The 4 Best Types of Catfish Rigs


Catching catfish is actually simpler than most people realize. Making a successful catch really comes down to choosing the right location at the right time and while using the right equipment, including bait, line, and of course the catfish rigs.

The best catfish rigs are durable and simple, using the fewest number of necessary components.

Below, we came up with the four best basic types of catfish fishing rigs:

Drift Rig

If you want your catfish fishing rig to be heavier and capable of dropping a weight faster to the bottom, then the best choice of catfish rig will be a drift rig. To use a drift rig, you simply need to cast it along a snag in a relatively moderate current, and then wait for the bait to move slowly to the bottom.  This makes the drift rig a good choice to use in shallow ponds or creeks.

Slip Rig

One of the most popular types of catfish fishing rigs for getting bait to the bottom is the slip rig, and specifically the egg sinker slip rig. The ‘egg sinker’ portion of the rig is designed to the slide on the main line down to the bottom. The idea is that a catfish at the bottom of the body of water will find the bait and then swim off with it with very little tension.

The issue here is, since the catfish can already swim off with the bait in their mouths, you may be giving them too much momentum before you are able to detect their bite to reel them in.  The best bet for being able to reel your fish in is if you hook them on the corner of the mouth, as well as to keep strong tension on your line.  When you feel the vibrations of the fish grabbing the bait, you’ll want to follow it for two feet or so, and then set your line by engaging the bait clicker.

One more thing worth of note is that egg sinkers work best when pitched from an anchored boat, and specifically in an area of water with a current.  When you cast them across a current, however, it can cause the sinker to roll across the bottom and get snagged, so be careful.

Slipfloat Rig

Slipfloat rigs are designed to keep the bait moving along the bottom of the lake at a current pace, while having less potential for snagging than a slip rig.  Many slip floats are shaped like cigars in order to make the more sensitive than a normal round bobber.

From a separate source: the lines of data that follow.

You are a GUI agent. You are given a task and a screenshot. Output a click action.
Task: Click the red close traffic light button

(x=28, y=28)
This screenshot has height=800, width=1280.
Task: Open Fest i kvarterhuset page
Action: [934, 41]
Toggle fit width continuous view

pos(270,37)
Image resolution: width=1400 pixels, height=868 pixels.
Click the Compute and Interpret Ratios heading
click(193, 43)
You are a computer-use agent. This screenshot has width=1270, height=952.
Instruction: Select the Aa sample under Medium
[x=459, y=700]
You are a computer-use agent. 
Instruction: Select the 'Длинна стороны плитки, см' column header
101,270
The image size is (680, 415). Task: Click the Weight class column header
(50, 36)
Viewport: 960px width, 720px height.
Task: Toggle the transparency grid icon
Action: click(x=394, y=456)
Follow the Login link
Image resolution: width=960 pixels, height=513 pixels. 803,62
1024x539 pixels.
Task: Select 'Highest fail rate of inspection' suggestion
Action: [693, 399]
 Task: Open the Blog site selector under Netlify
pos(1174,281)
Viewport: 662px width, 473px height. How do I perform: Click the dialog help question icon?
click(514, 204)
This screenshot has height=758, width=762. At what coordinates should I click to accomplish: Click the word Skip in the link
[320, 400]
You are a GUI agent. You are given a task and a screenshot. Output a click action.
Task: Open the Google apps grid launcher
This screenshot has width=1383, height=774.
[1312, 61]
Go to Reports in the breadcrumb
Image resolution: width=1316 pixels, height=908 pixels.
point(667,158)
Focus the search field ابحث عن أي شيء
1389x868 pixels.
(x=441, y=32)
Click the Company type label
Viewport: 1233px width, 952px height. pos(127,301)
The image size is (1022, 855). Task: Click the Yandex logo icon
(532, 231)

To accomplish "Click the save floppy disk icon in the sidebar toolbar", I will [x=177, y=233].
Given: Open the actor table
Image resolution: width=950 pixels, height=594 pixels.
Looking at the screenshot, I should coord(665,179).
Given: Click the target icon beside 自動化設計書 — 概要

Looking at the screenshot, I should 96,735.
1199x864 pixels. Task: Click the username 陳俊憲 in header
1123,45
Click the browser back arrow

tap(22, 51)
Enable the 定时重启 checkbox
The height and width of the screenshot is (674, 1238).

To use a slipfloat rig possibly, you need to tie a 5-turn Uni-knot around your main line while using a heavier line. You then slide the stop knot up the line to allow the bait to run deeper.  Then, proceed to slip on a 5mm bead followed by another slipfloat.

Three Way Rig

The three way catfish fishing rig is also commonly referred to as the Wolf River rig.  It’s one of the most practical catfish rigs when all things ate considered, being suitable for both strong currents and for static waters.

The three way rig consists of a dropline that can measure anywhere from half a foot to two feet, and is anchored by a bell sinker to keep the bait as close to the bottom as possible.  The bell sinker will need to be anywhere from three to eight ounces.  You’ll then need a leader that should be at least three feet long, or at least around twice as long as the dropper line.

A twenty pound test mainline will also be a preferable choice should you encounter a big fish, which can often break a lighter line.